コラム
2020.08.06
【コラム】 あなたがいたから
【キーワード】サンウルブズ
■当時大学4年生で先発出場したSH齋藤直人は、その時間を「なんか、ほんと、すごく楽しくて」と表現した
2016年2月27日の秩父宮ラグビー場の雰囲気をよく覚えている。控えめな期待と恐れにも似た不安、そしてそれらを包む特大の熱気。華々しく装飾された大音量のBGMが鳴り響くスタジアムは、新しいことが始まろうとする圧倒的な高揚感に満ちていた。
最寄り駅から会場へと向かう道すがら、ピカピカのジャージーをまとったファンの会話が聞こえた。
「予想は願望を込めて20対40くらい。せめて30点差くらいの勝負はしてほしいね」
準備の面で大幅に遅れをとったこともあって見立てはシビア。それでも、そう語る声は興奮で弾んでいた。きっと多くの方々が、同じような心境ではなかったかと想像する。

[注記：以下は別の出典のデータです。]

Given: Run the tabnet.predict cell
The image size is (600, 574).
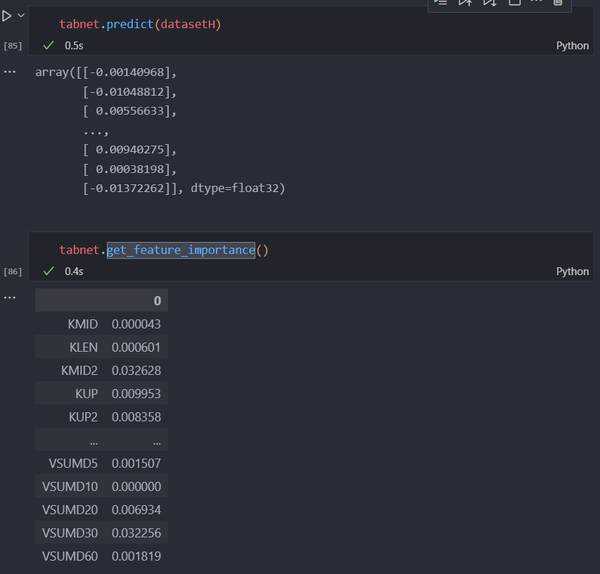Looking at the screenshot, I should pyautogui.click(x=8, y=16).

結果は13-26。敗れはしたものの、ひとまずほっと胸をなで下ろすデビュー戦だった。後半18分、ラックサイドをもぐってチーム初トライを挙げたキャプテン堀江翔太の照れたような笑顔が忘れられない。ちなみに対戦相手のライオンズはこの年、南アフリカグループを1位で通過しプレーオフファイナルに進出している。出場メンバーには、SHファフ・デクラークやSOエルトン・ヤンチース、HOマルコム・マークス、LOフランコ・モスタートら、そうそうたる名前が並んでいた。
サンウルブズのスーパーラグビーにおける歩みは、そうやって始まった。